* **RECORDS SUPPLIED**:
####################

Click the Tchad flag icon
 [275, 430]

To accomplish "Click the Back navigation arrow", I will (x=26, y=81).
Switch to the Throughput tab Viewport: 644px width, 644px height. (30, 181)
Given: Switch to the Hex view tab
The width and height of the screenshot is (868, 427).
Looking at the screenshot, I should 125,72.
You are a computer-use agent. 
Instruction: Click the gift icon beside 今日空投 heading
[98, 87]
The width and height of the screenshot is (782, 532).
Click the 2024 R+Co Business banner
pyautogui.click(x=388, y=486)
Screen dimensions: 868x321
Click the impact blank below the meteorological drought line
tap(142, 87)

####################

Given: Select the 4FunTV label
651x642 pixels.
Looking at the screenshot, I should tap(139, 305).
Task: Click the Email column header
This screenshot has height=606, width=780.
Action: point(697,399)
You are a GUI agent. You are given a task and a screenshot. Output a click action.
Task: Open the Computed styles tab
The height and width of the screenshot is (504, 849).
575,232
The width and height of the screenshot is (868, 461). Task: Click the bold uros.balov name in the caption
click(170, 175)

####################

* **EXERCISE**: Tally the lines in the records above that contain the word "agent". Write the number and nothing else.

* **TASK SOLUTION**: 2